D. coccusはカルミン色素の生産者である。この昆虫は、ヒスパニック以前のアメリカ人によって家畜化され、化粧品、織物および食品の染色に使用される天然顔料の生産者として、かなりの経済的価値を有する。 雌のコチニールカイガラムシは生涯をサボテン植物上で過ごし、他の樹液を吸う昆虫と同様に栄養不足を抱えているが、微生物共生体によって補われる可能性のある。Dactylopiusの少なくとも5種は、ベータプロテオバクテリアCandidatus Dactylopiibacterium carminicumを保有している。この共生体はD. coccusの卵からも発見された。コチニールカイガラムシはさらに、Wolbachia、Spiroplasma、真菌、およびHerbaspirillum、Mesorhizobium、Massilia、Sphingomonasのような植物に関連するプロテオバクテリアを保有している。

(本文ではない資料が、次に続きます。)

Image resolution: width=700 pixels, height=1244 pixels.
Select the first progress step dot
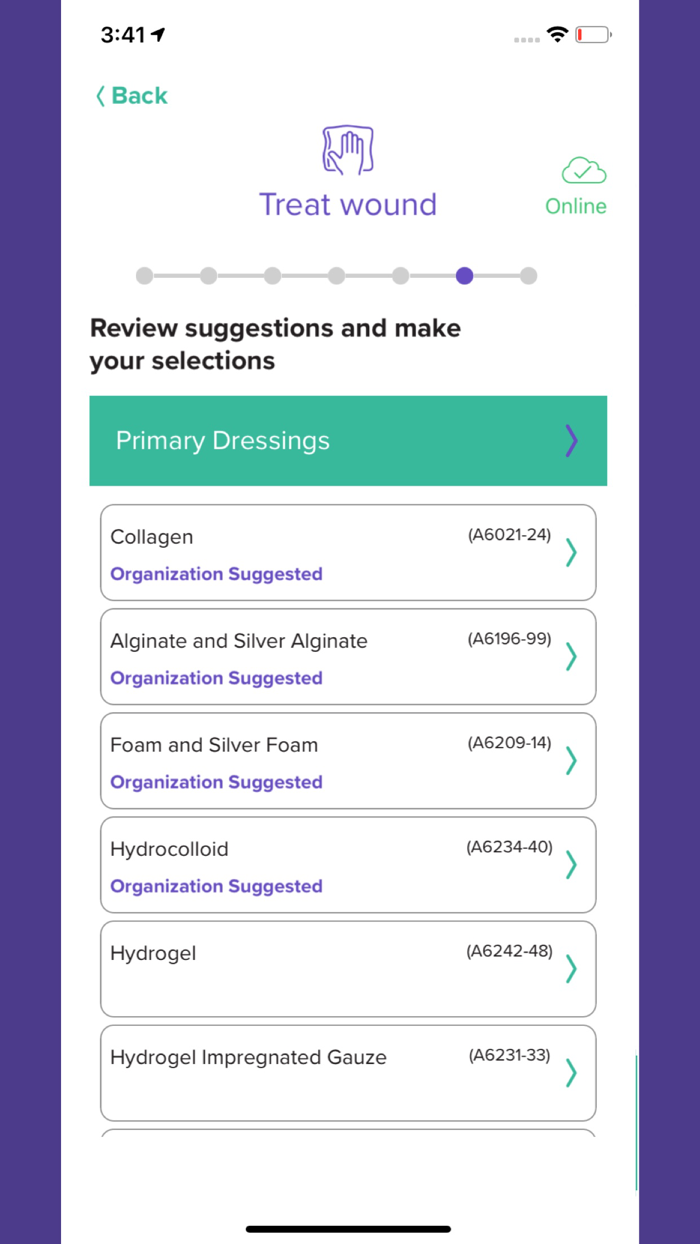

サボテンの光合成は非常に効率的であるが、その樹液は窒素に乏しい。そこで私たちは、Azoarcusなどの窒素固定細菌に系統的に関連するDactylopiibacteriumが、サボテン樹液のみを餌とするコチニールカイガラムシの栄養不足を補うために窒素を固定できるのではないかと考えた。本研究では、Dactylopiibacteriumのゲノム配列と窒素固定能力を解析し、その母体伝達を評価するためにコチニールカイガラムシの生殖組織内での存在を検証した。蛍光in situハイブリダイゼーションにより、D. coccusとD. opuntiaeの卵巣にCandidatus Dactylopiibacterium carminicumが存在することを明らかにした。D. coccusとD. opuntiaeの両方の昆虫全体または組織のメタゲノムデータから得られた細菌ゲノムは約3.6Mbのサイズであった。Dactylopiibacteriaは土壌中の窒素固定細菌やイネやその他の草本植物の窒素固定細菌と近縁であることが明らかになった。ゲノム解析の結果、窒素固定、アミノ酸・ビタミンの生合成、嫌気性・微酸素性代謝の完全なオペロン、植物間相互作用の遺伝子が同定され、その代謝能力が推測された。また、D. coccusの血球および卵巣において、窒素固定を検出するアセチレン還元活性とD. coccus nif遺伝子の発現が、蛍光in situハイブリダイゼーションの位置と一致した。Dactylopiibacteriumは、コチニールカイガラムシの食餌中の窒素欠乏を補っている可能性がある。さらに、この共生体は必須アミノ酸を供給し、尿酸を再利用し、コチニールカイガラムシの寿命を延ばす可能性がある。